Shortcuts

datamodule

Functions

track_data_hook_calls

A decorator that checks if prepare_data/setup have been called.

Classes

LightningDataModule

A DataModule standardizes the training, val, test splits, data preparation and transforms.

LightningDataModule for loading DataLoaders with ease.

class pytorch_lightning.core.datamodule.LightningDataModule(*args, **kwargs)[source]

Bases: pytorch_lightning.core.hooks.CheckpointHooks, pytorch_lightning.core.hooks.DataHooks

A DataModule standardizes the training, val, test splits, data preparation and transforms. The main advantage is consistent data splits, data preparation and transforms across models.

Example:

class MyDataModule(LightningDataModule):
    def __init__(self):
        super().__init__()
    def prepare_data(self):
        # download, split, etc...
        # only called on 1 GPU/TPU in distributed
    def setup(self):
        # make assignments here (val/train/test split)
        # called on every process in DDP
    def train_dataloader(self):
        train_split = Dataset(...)
        return DataLoader(train_split)
    def val_dataloader(self):
        val_split = Dataset(...)
        return DataLoader(val_split)
    def test_dataloader(self):
        test_split = Dataset(...)
        return DataLoader(test_split)

A DataModule implements 5 key methods:

  • prepare_data (things to do on 1 GPU/TPU not on every GPU/TPU in distributed mode).

  • setup (things to do on every accelerator in distributed mode).

  • train_dataloader the training dataloader.

  • val_dataloader the val dataloader(s).

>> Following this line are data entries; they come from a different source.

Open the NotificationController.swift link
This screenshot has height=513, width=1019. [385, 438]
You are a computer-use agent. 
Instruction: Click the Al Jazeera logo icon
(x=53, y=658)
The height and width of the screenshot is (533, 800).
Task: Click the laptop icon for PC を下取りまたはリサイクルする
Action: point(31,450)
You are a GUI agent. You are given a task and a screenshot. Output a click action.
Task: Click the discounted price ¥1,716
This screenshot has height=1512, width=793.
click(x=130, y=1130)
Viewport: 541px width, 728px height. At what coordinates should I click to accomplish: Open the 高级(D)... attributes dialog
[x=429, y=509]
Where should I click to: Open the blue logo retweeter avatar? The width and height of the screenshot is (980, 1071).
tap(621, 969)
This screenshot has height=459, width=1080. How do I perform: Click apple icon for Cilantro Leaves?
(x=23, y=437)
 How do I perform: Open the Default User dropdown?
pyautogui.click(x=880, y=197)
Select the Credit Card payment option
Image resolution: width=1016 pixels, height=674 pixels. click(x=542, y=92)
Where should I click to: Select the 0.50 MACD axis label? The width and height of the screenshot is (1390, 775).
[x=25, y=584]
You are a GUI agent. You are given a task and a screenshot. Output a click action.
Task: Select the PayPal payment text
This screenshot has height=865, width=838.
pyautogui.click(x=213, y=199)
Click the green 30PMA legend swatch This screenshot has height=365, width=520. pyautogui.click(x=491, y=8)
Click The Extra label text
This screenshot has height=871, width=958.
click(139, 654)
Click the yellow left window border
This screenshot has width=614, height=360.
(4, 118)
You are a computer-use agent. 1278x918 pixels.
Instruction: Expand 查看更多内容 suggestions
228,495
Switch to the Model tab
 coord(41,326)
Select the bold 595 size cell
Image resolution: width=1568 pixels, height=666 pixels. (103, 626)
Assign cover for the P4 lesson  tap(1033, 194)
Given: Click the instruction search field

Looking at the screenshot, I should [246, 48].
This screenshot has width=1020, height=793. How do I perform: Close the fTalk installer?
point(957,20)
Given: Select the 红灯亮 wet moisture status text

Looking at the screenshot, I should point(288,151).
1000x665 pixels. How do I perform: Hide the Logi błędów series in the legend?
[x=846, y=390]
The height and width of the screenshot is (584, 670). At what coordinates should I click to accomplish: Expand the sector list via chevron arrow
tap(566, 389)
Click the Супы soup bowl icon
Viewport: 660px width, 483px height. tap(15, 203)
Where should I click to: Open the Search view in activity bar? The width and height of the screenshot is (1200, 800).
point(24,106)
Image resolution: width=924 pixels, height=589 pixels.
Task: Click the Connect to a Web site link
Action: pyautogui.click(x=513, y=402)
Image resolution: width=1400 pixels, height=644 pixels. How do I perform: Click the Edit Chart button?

  • test_dataloader the test dataloader(s).

This allows you to share a full dataset without explaining how to download, split transform and process the data

classmethod add_argparse_args(parent_parser)[source]

Extends existing argparse by default LightningDataModule attributes.

Return type

ArgumentParser

classmethod from_argparse_args(args, **kwargs)[source]

Create an instance from CLI arguments.

Parameters
  • args (Union[Namespace, ArgumentParser]) – The parser or namespace to take arguments from. Only known arguments will be parsed and passed to the LightningDataModule.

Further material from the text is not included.